The Press Council has not upheld separate complaints by Ian Findlay and Tony Smith, that an editorial published in Hawke's Bay Today on Friday, September 16, was not fair or balanced and sought to mislead readers because it was clearly identified as an editorial and timed to deny readers a right of reply.
The single-column item which prompted the complaints was headed "Why this Govt should go". Although the paper began bylining editorials a year ago, the piece in question ran on the front page under a small WE SAY banner the day before the election. Both complainants said the editorial was timed to deny public feedback because no letters in response could be published on election day. They said this failed to meet the requirements of the first of the council's 13 principles by making no attempt to be fair or balanced. Mr Smith acknowledged principle seven gave editors a right to take a forthright stance and advocate a position, but said that did not override their obligations in regard to fairness and balance.
In a letter to the editor on September 18, he said the editorial's language was "overwhelmingly emotional", transparently urging readers to vote National and making no attempt to analyse Labour's performance or give any rationale for its "vitriolic attacks".

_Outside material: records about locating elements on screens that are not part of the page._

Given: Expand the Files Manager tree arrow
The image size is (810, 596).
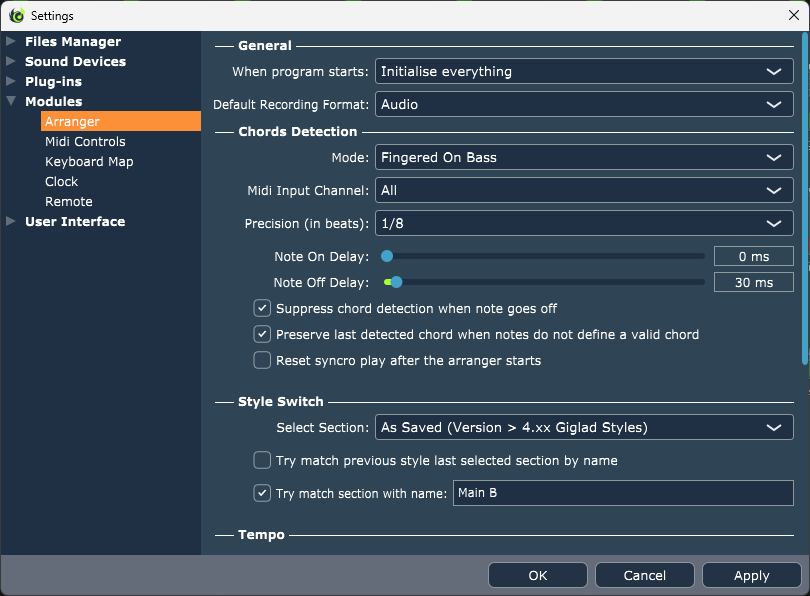Looking at the screenshot, I should (x=10, y=41).
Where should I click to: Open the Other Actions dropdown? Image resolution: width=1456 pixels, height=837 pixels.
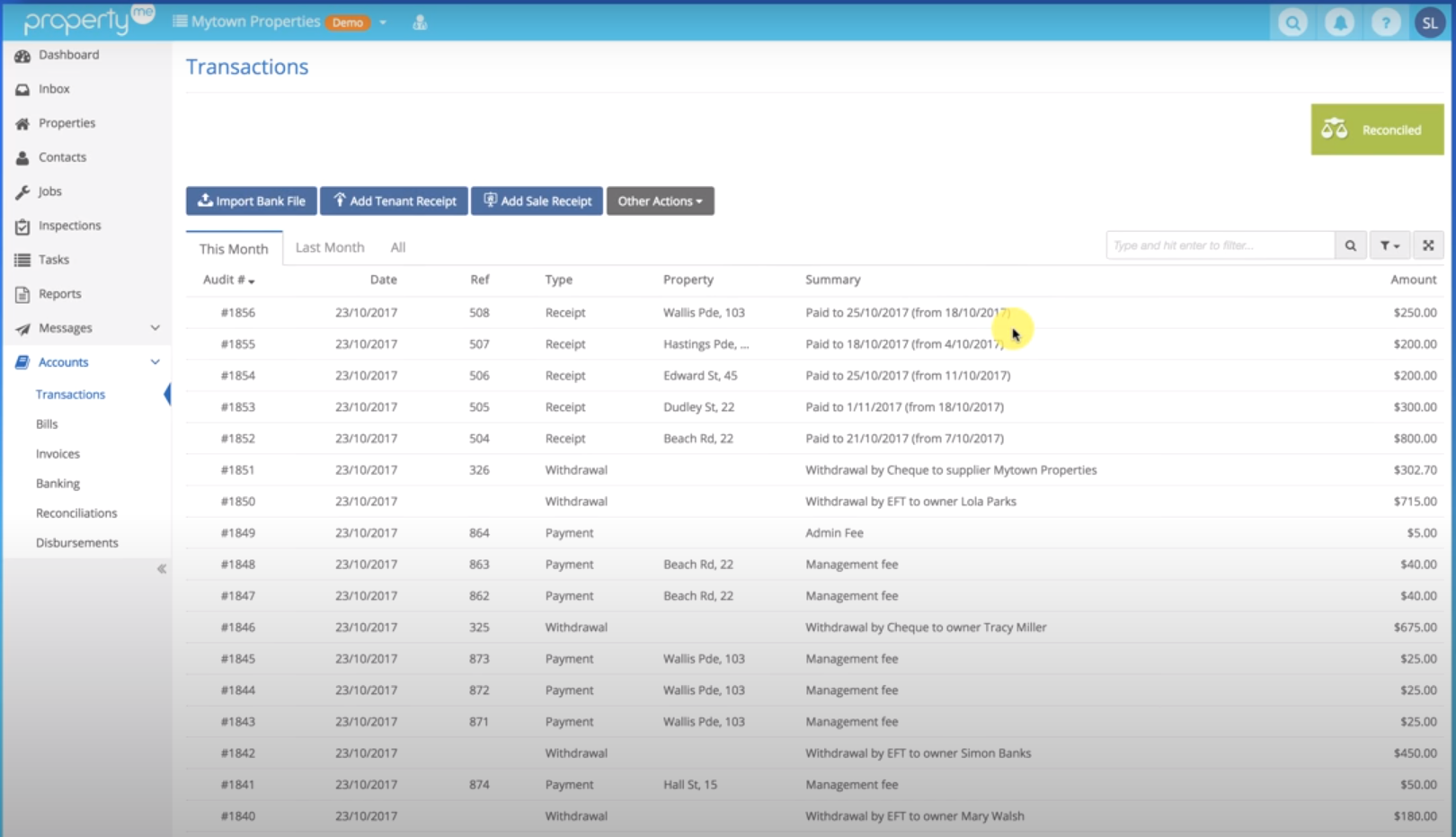660,200
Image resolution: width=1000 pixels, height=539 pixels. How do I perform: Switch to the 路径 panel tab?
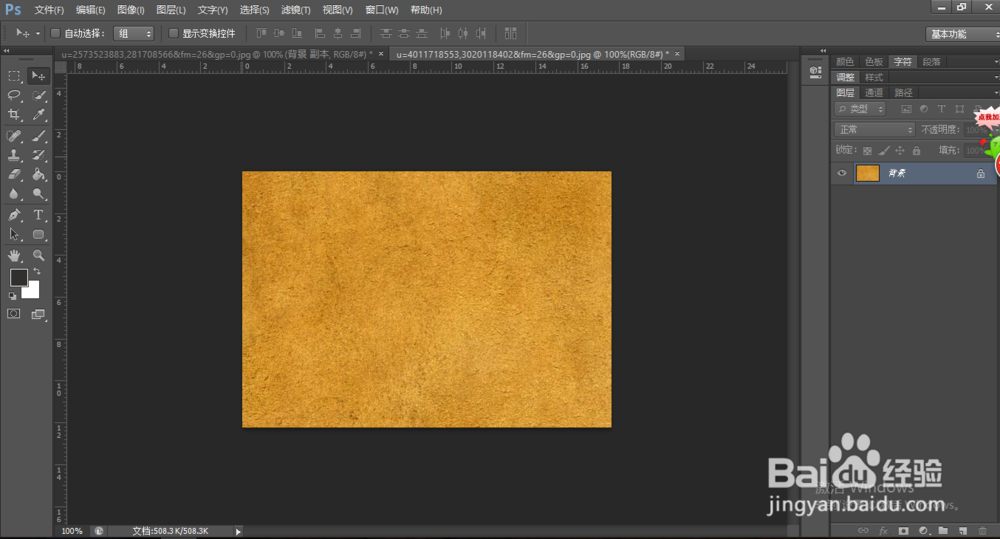pyautogui.click(x=903, y=92)
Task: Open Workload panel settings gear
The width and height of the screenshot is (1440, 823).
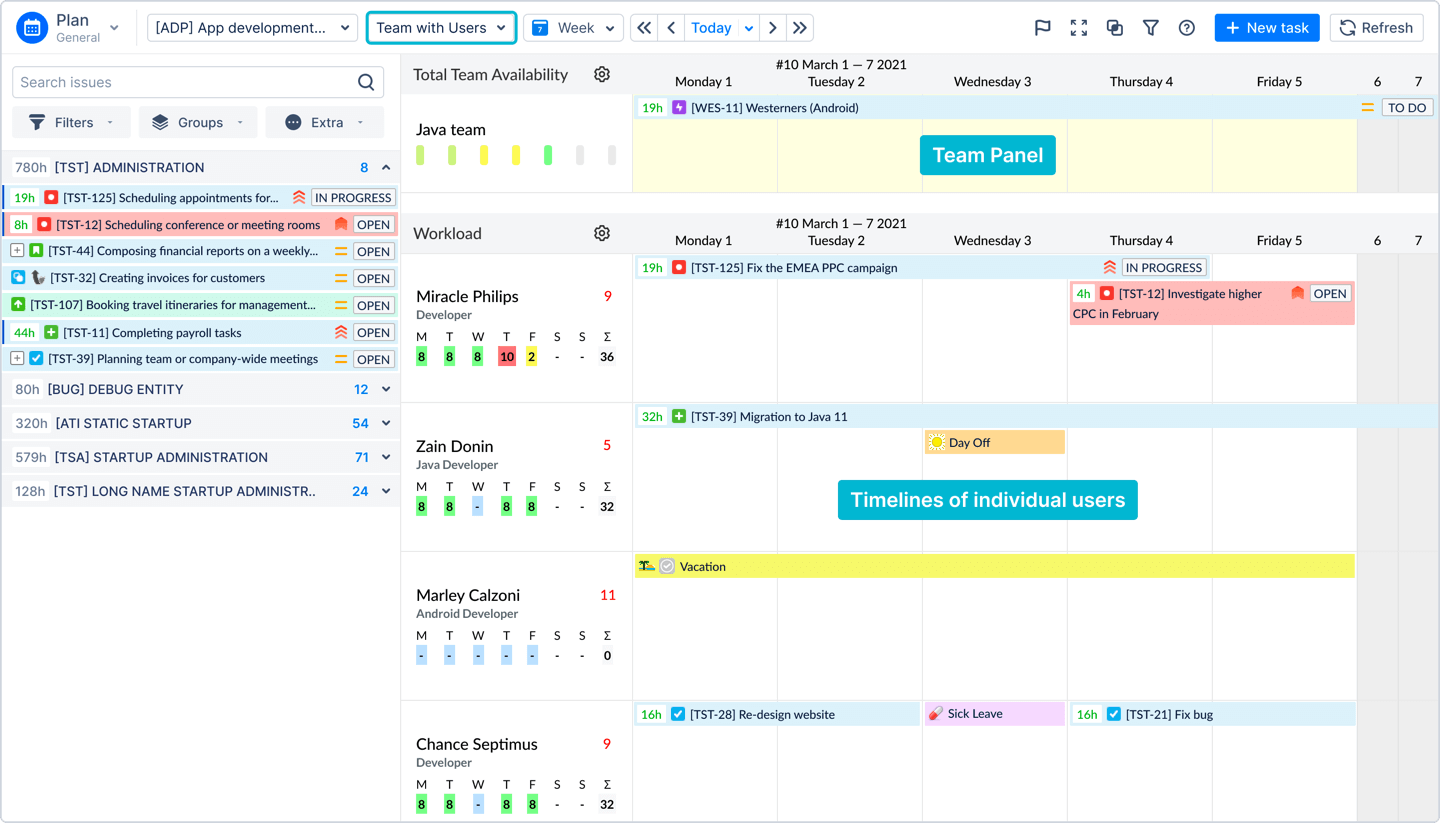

Mr Smith, who said he was an undecided voter and objected to the editor's assumption he was a Labour supporter, also suggested the timing was intended to prevent "a subsequent retraction enforced by the Press Council".
The editor, Louis Pierard, told the complainants and the council he knew of no rule requiring editorial comment to be fair or balanced, or for a requirement to take both sides, even when considering a complex issue. Most of the points had been aired in previous editorials and the bewilderment about the status of the opinion piece as an editorial had "largely been disingenuous".
However, to rule out the possibility of ambiguity, future "WE SAY" front-page editorials would be labelled as such.
The editor said the paper supported no political party and had risked unpopularity out of "passionate, rational frustration with Government policies".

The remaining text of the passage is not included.